Reply to Objection 1: Pride is said to be "the beginning of all sin," not as
though every sin originated from pride, but because any kind of sin is
naturally liable to arise from pride.
Reply to Objection 2: To fall off from God is said to be the beginning of pride,
not as though it were a distinct sin from pride, but as being the first
part of pride. For it has been said above (Article [5]) that pride regards
chiefly subjection to God which it scorns, and in consequence it scorns
to be subject to a creature for God's sake.
Reply to Objection 3: There is no need for the order of virtues to be the same as
that of vices. For vice is corruptive of virtue. Now that which is first
to be generated is the last to be corrupted. Wherefore as faith is the
first of virtues, so unbelief is the last of sins, to which sometimes man
is led by other sins. Hence a gloss on Ps. 136:7, "Rase it, rase it, even
to the foundation thereof," says that "by heaping vice upon vice a man
will lapse into unbelief," and the Apostle says (1 Tim. 1:19) that "some
rejecting a good conscience have made shipwreck concerning the faith."
Reply to Objection 4: Pride is said to be the most grievous of sins because that
which gives sin its gravity is essential to pride. Hence pride is the
cause of gravity in other sins. Accordingly previous to pride there may
be certain less grievous sins that are committed through ignorance or
weakness. But among the grievous sins the first is pride, as the cause
whereby other sins are rendered more grievous. And as that which is the
first in causing sins is the last in the withdrawal from sin, a gloss on
Ps. 18:13, "I shall be cleansed from the greatest sin," says: "Namely
from the sin of pride, which is the last in those who return to God, and
the first in those who withdraw from God."
Reply to Objection 5: The Philosopher associates pride with feigned fortitude,
not that it consists precisely in this, but because man thinks he is more
likely to be uplifted before men, if he seem to be daring or brave.
Index [<< | >>]
Second Part of the Second Part [<< | >>]
Question: 162 [<< | >>]
Article: 8 [<< | >>]
Objection 1: It would seem that pride should be reckoned a capital vice, since
Isidore [*Comment. in Deut. xvi] and Cassian [*De Inst.

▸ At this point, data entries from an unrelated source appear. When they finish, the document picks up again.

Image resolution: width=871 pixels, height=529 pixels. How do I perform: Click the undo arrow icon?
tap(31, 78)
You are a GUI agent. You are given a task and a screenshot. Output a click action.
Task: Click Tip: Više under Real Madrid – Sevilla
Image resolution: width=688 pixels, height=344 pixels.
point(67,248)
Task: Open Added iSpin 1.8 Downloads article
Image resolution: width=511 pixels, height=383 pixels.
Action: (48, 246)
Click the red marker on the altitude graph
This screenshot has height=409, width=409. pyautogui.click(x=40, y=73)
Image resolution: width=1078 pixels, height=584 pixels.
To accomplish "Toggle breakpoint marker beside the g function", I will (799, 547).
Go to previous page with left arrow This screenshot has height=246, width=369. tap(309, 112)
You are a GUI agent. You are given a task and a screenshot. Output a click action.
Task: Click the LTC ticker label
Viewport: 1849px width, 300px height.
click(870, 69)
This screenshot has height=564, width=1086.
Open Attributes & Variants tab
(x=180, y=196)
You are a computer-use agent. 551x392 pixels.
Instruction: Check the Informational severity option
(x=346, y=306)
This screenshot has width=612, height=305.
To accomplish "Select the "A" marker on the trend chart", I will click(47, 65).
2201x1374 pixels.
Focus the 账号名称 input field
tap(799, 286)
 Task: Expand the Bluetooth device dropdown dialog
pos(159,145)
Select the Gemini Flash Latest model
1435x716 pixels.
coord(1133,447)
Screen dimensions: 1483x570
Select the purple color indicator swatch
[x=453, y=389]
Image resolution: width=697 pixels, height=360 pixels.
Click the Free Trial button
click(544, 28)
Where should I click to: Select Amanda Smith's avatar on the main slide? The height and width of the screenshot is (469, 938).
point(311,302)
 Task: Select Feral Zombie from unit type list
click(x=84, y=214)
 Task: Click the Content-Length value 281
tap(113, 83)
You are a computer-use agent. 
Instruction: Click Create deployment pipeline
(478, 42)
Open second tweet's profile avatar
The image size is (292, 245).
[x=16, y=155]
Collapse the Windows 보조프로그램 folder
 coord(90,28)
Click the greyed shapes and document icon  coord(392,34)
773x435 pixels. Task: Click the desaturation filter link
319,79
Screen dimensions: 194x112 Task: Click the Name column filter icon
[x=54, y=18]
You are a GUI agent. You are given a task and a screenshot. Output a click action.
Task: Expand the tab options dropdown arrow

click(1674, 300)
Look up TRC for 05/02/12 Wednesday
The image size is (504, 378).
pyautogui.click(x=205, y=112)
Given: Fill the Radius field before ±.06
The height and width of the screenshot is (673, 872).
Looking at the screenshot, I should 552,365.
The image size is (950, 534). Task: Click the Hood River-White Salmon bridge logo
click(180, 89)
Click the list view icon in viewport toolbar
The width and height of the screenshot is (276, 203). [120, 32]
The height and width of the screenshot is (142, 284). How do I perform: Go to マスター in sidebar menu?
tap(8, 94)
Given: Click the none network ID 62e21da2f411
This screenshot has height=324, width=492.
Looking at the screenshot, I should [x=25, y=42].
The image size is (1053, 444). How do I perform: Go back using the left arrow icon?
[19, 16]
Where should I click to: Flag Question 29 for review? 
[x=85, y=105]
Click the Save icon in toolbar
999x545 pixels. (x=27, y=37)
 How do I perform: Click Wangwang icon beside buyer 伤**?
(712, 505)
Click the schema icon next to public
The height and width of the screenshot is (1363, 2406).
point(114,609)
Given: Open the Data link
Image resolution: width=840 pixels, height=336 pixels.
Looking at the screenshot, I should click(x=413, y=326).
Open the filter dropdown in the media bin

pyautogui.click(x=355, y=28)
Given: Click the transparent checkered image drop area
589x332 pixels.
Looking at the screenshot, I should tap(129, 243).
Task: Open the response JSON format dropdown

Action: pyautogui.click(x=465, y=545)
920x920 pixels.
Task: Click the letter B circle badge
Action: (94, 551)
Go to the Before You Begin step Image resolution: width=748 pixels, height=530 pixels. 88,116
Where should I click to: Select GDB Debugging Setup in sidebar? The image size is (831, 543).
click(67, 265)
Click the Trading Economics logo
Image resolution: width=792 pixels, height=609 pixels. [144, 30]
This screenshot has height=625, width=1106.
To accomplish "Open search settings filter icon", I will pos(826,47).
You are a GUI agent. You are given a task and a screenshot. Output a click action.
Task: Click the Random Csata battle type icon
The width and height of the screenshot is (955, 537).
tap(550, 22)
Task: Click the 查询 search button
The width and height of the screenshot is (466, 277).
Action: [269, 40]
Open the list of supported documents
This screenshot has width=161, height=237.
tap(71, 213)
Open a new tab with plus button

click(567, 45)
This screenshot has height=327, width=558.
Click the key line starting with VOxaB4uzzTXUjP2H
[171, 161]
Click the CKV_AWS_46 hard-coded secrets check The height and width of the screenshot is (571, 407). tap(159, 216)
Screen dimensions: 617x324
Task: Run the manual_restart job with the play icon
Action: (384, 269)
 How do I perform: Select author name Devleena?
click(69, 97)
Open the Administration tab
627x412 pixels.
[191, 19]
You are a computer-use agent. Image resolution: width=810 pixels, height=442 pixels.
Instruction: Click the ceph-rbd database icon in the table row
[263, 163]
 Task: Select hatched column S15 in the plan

Caenob. v, 1:
Collat. v, 2] number pride among the capital vices.
Objection 2: Further, pride is apparently the same as vainglory, since both
covet excellence. Now vainglory is reckoned a capital vice. Therefore
pride also should be reckoned a capital vice.
Objection 3: Further, Augustine says (De Virginit. xxxi) that "pride begets
envy, nor is it ever without this companion." Now envy is reckoned a
capital vice, as stated above (Question [36], Article [4]). Much more therefore is pride
a capital vice.
On the contrary, Gregory (Moral. xxxi, 45) does not include pride among
the capital vices.
I answer that, As stated above (Articles [2],5, ad 1) pride may be considered
in two ways; first in itself, as being a special sin; secondly, as having
a general influence towards all sins. Now the capital vices are said to
be certain special sins from which many kinds of sin arise. Wherefore
some, considering pride in the light of a special sin, numbered it
together with the other capital vices. But Gregory, taking into
consideration its general influence towards all vices, as explained above
(Article [2], Objection [3]), did not place it among the capital vices, but held it to
be the "queen and mother of all the vices." Hence he says (Moral. xxxi,
45): "Pride, the queen of vices, when it has vanquished and captured the
heart, forthwith delivers it into the hands of its lieutenants the seven
principal vices, that they may despoil it and produce vices of all kinds."
This suffices for the Reply to the First Objection.
Reply to Objection 2: Pride is not the same as vainglory, but is the cause
thereof: for pride covets excellence inordinately: while vainglory covets
the outward show of excellence.
Reply to Objection 3: The fact that envy, which is a capital vice, arises from
pride, does not prove that pride is a capital vice, but that it is still
more principal than the capital vices themselves.